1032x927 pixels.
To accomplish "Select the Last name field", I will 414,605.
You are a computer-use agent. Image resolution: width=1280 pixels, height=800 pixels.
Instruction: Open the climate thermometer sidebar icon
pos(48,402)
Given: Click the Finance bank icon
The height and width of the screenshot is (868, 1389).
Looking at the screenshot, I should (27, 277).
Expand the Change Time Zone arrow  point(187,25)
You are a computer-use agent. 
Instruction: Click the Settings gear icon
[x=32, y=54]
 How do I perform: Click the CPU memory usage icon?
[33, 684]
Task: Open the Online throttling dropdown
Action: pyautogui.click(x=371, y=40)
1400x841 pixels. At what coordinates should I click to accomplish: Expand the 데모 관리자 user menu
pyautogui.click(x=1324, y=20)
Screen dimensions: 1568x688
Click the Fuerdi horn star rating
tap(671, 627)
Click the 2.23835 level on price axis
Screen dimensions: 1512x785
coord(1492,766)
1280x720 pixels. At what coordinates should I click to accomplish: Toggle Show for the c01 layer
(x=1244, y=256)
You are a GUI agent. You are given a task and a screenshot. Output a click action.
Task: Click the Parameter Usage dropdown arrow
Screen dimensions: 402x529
════
[EXERCISE OBJECTIVE] Every line of the listing must be written out again exactly.

[EXERCISE ANSWER]
1032x927 pixels.
To accomplish "Select the Last name field", I will 414,605.
You are a computer-use agent. Image resolution: width=1280 pixels, height=800 pixels.
Instruction: Open the climate thermometer sidebar icon
pos(48,402)
Given: Click the Finance bank icon
The height and width of the screenshot is (868, 1389).
Looking at the screenshot, I should (27, 277).
Expand the Change Time Zone arrow  point(187,25)
You are a computer-use agent. 
Instruction: Click the Settings gear icon
[x=32, y=54]
 How do I perform: Click the CPU memory usage icon?
[33, 684]
Task: Open the Online throttling dropdown
Action: pyautogui.click(x=371, y=40)
1400x841 pixels. At what coordinates should I click to accomplish: Expand the 데모 관리자 user menu
pyautogui.click(x=1324, y=20)
Screen dimensions: 1568x688
Click the Fuerdi horn star rating
tap(671, 627)
Click the 2.23835 level on price axis
Screen dimensions: 1512x785
coord(1492,766)
1280x720 pixels. At what coordinates should I click to accomplish: Toggle Show for the c01 layer
(x=1244, y=256)
You are a GUI agent. You are given a task and a screenshot. Output a click action.
Task: Click the Parameter Usage dropdown arrow
Screen dimensions: 402x529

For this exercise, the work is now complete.